:: Instructions to follow ::
Rewrite the rows from the line with "Select the First Name field" through the end of the rows, changing "Click" to "Press" and keeping everything else as it is. Leave the pictures out of your answer.

[Rows of pointing data]
▽

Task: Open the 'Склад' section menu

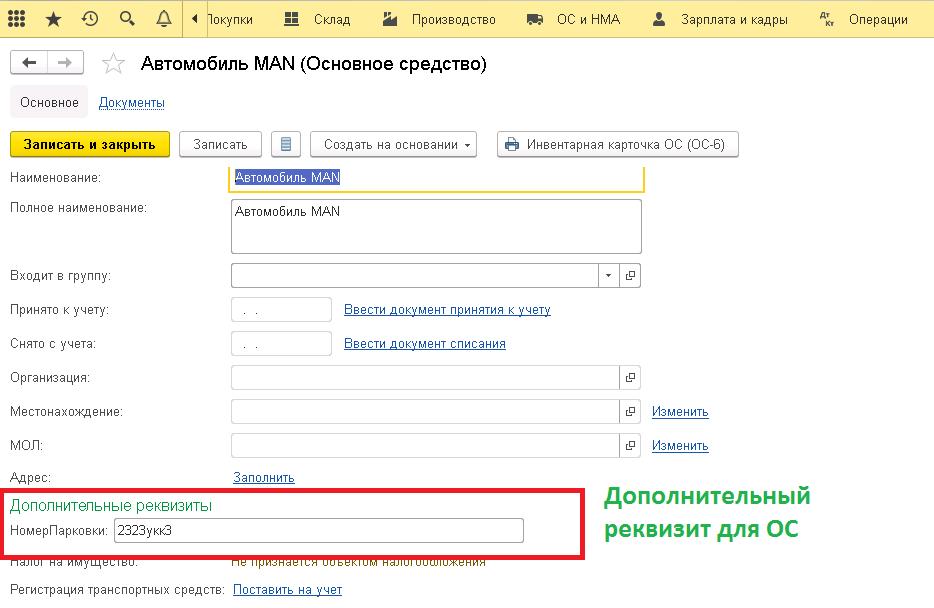Action: 317,19
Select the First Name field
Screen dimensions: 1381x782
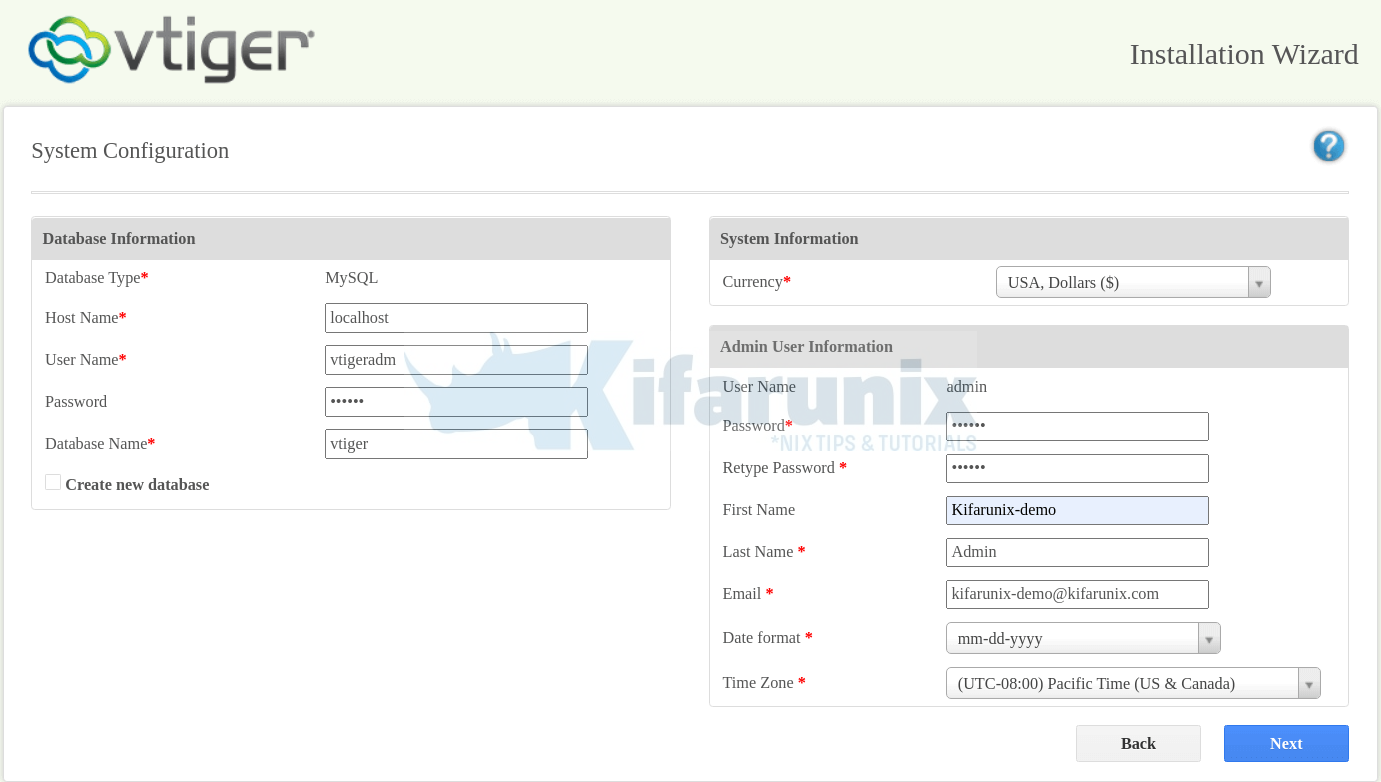(1077, 510)
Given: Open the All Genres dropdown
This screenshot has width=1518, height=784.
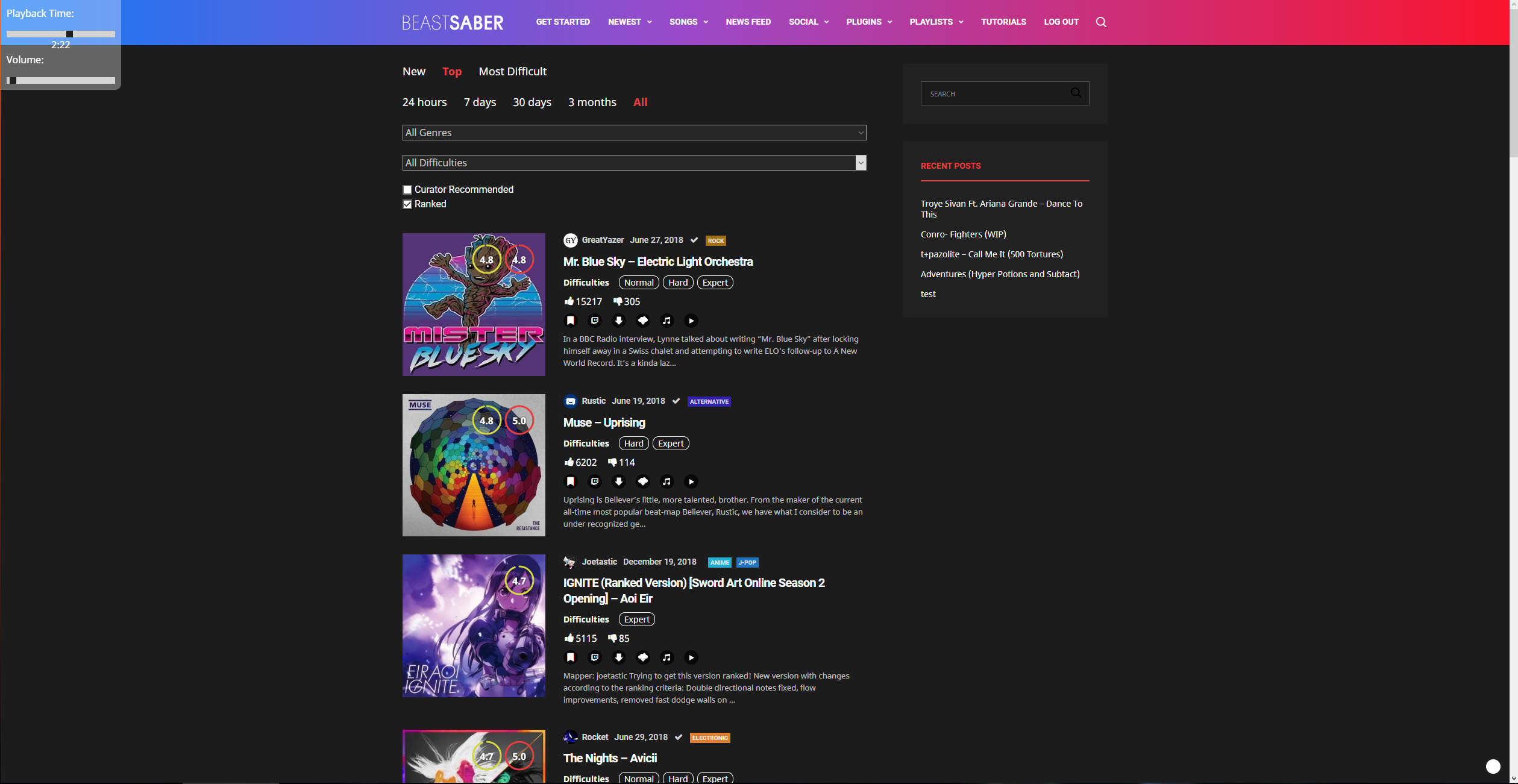Looking at the screenshot, I should [634, 133].
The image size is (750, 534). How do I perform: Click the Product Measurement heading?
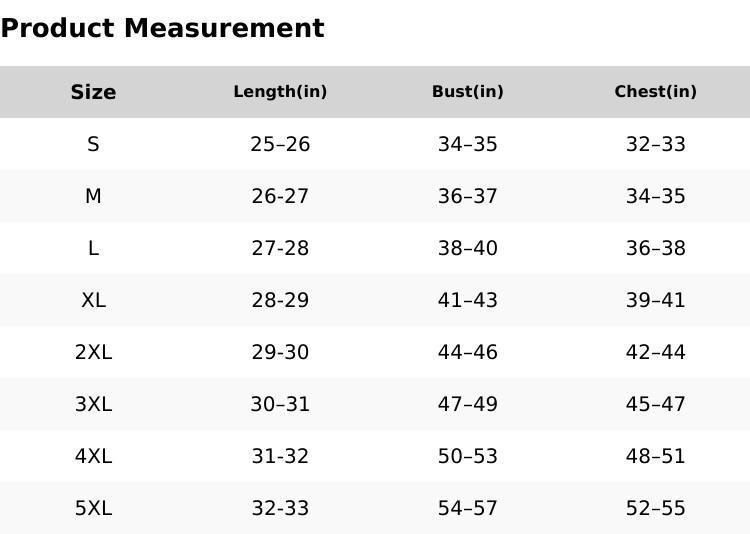(162, 28)
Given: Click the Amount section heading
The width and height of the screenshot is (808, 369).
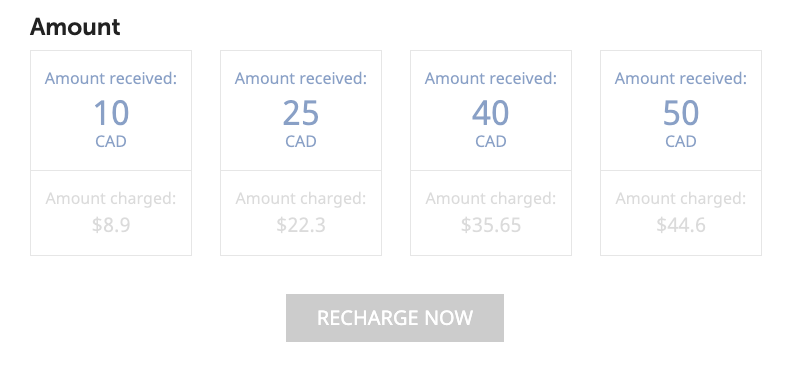Looking at the screenshot, I should [75, 27].
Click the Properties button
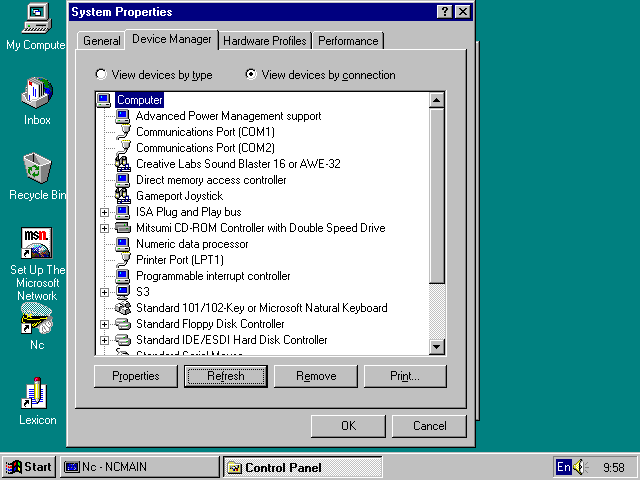640x480 pixels. (x=136, y=376)
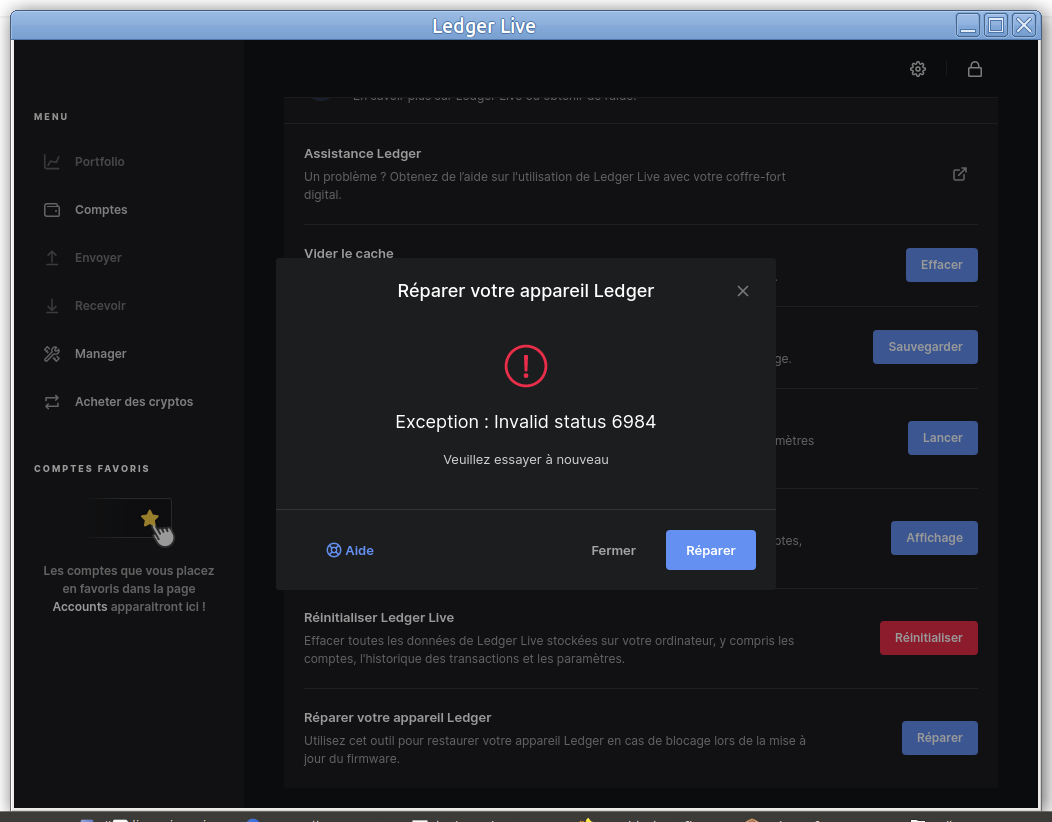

△

:: Full output ::
Select the First Name field
Screen dimensions: 1381x782
(1077, 510)
Given: Open the All Genres dropdown
This screenshot has width=1518, height=784.
Looking at the screenshot, I should [634, 133].
The image size is (750, 534). How do I perform: Press the Product Measurement heading?
(162, 28)
Given: Press the Amount section heading
The width and height of the screenshot is (808, 369).
Looking at the screenshot, I should [75, 27].
Press the Properties button
640x480 pixels. (x=136, y=376)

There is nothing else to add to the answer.